The problem.
Gather every line in the rows below that contains the string "Open", treating uppercase and lowercase as different.

** start of Record extracts **

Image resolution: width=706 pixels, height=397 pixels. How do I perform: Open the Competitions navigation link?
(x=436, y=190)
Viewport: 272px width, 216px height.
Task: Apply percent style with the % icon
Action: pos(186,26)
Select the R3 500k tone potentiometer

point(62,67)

** end of Record extracts **
** start of Record extracts **

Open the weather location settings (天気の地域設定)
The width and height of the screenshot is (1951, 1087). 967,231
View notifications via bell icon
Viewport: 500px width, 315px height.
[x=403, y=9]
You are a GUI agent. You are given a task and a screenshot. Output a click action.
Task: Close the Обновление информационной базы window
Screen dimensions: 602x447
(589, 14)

** end of Record extracts **
** start of Record extracts **

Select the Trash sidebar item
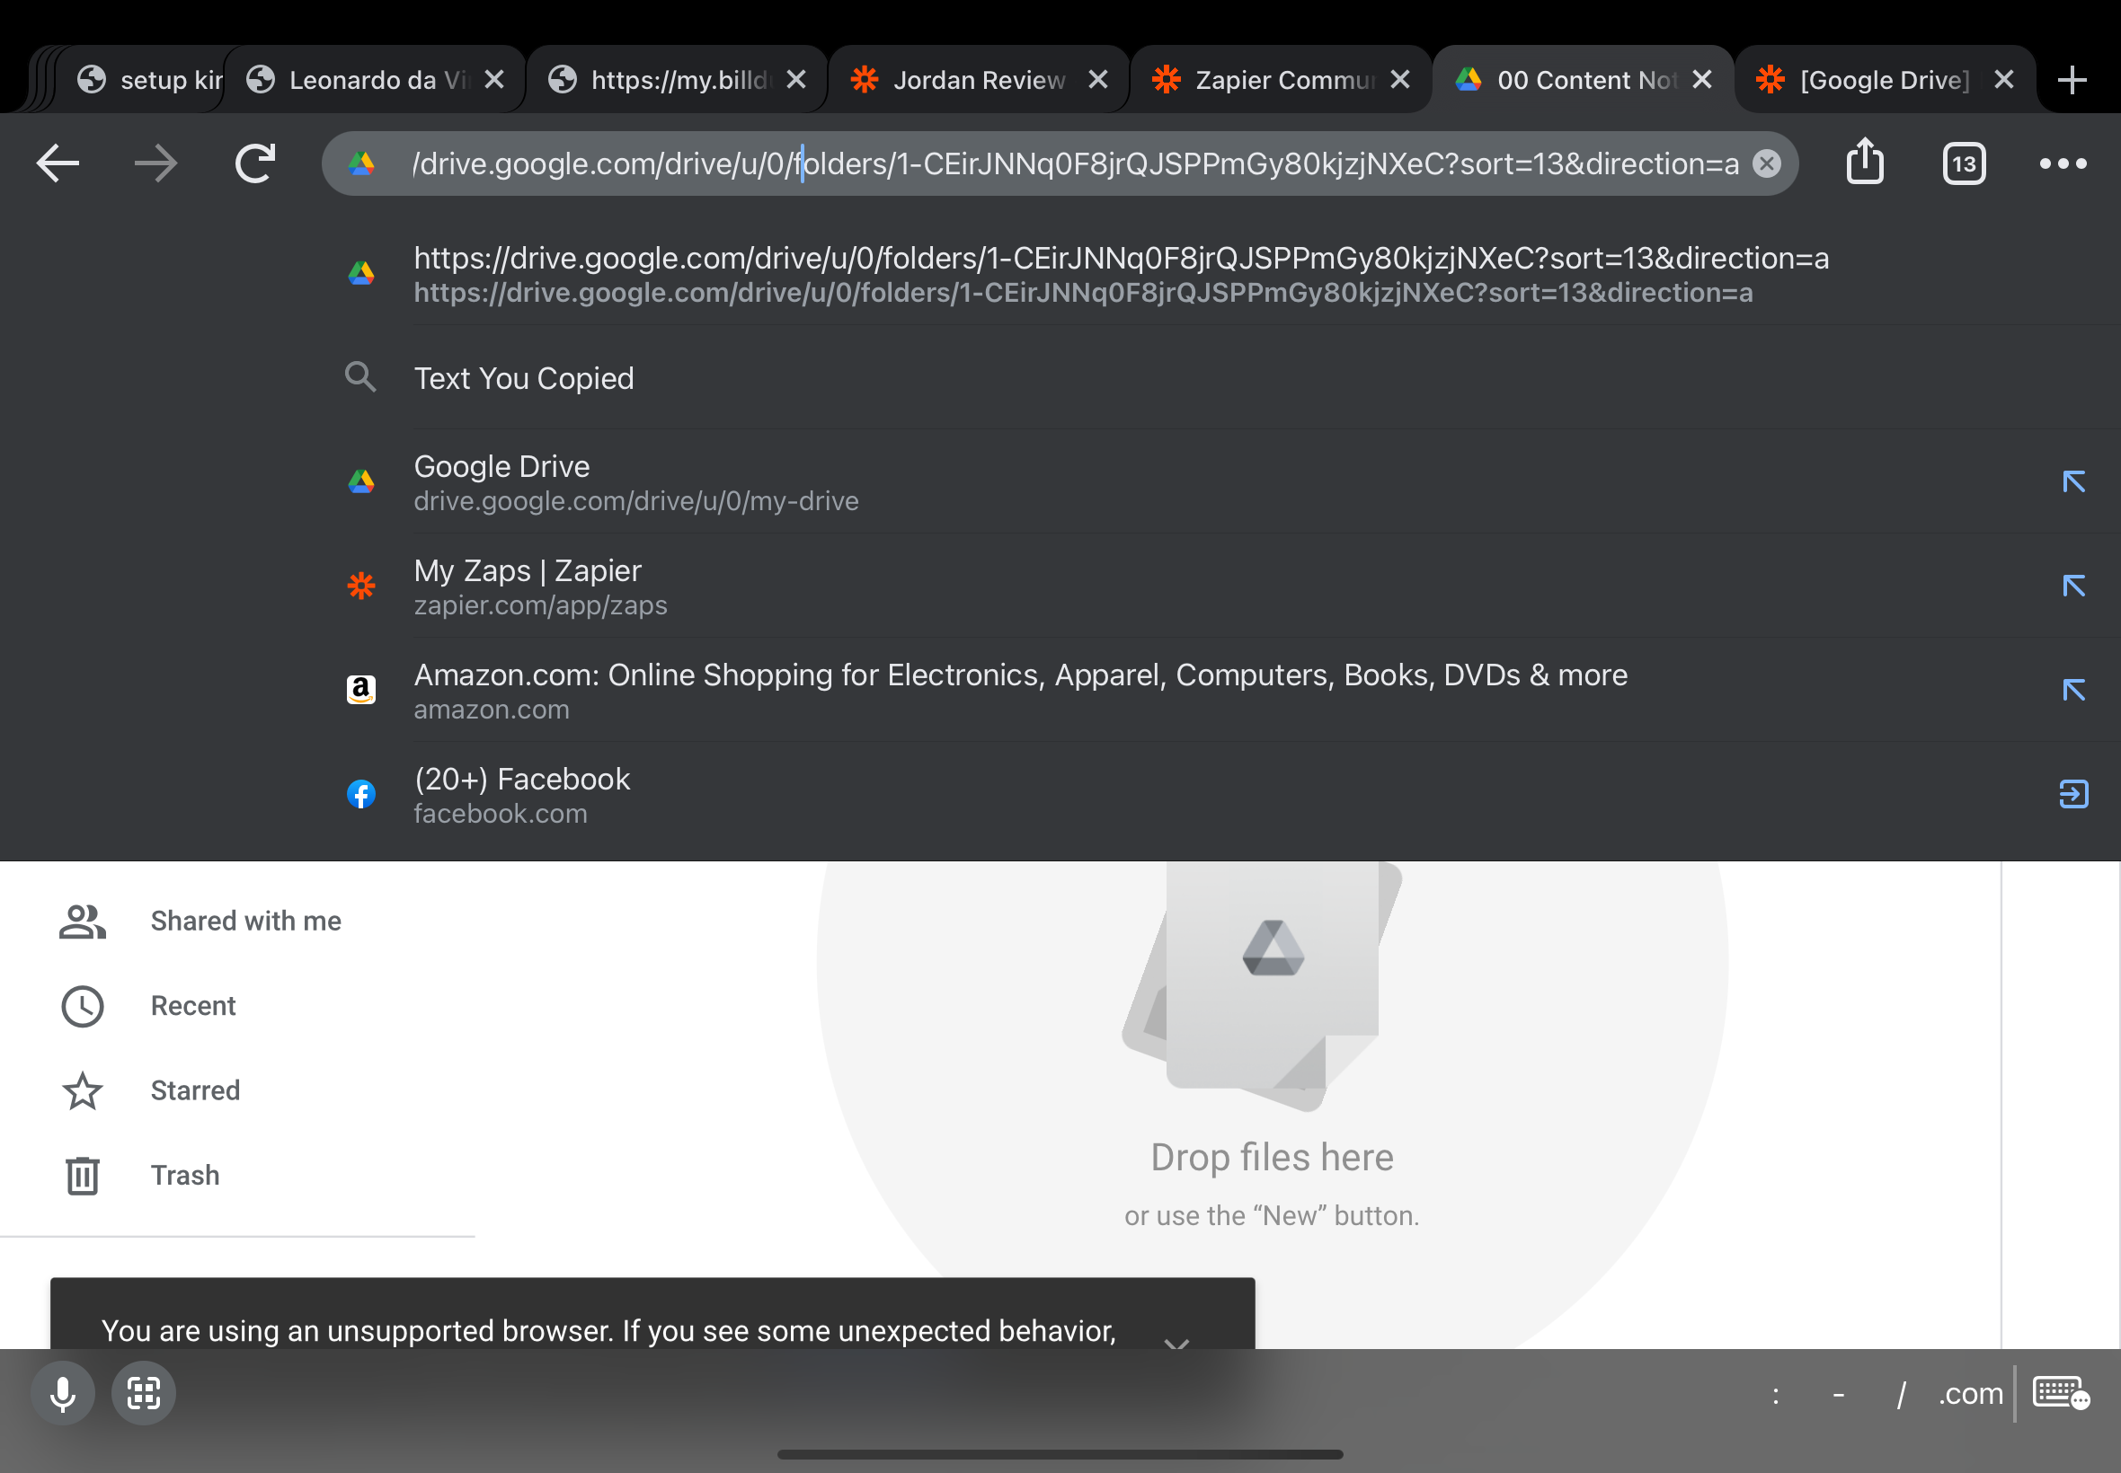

** end of Record extracts **

Output.
Image resolution: width=706 pixels, height=397 pixels. How do I perform: Open the Competitions navigation link?
Open the weather location settings (天気の地域設定)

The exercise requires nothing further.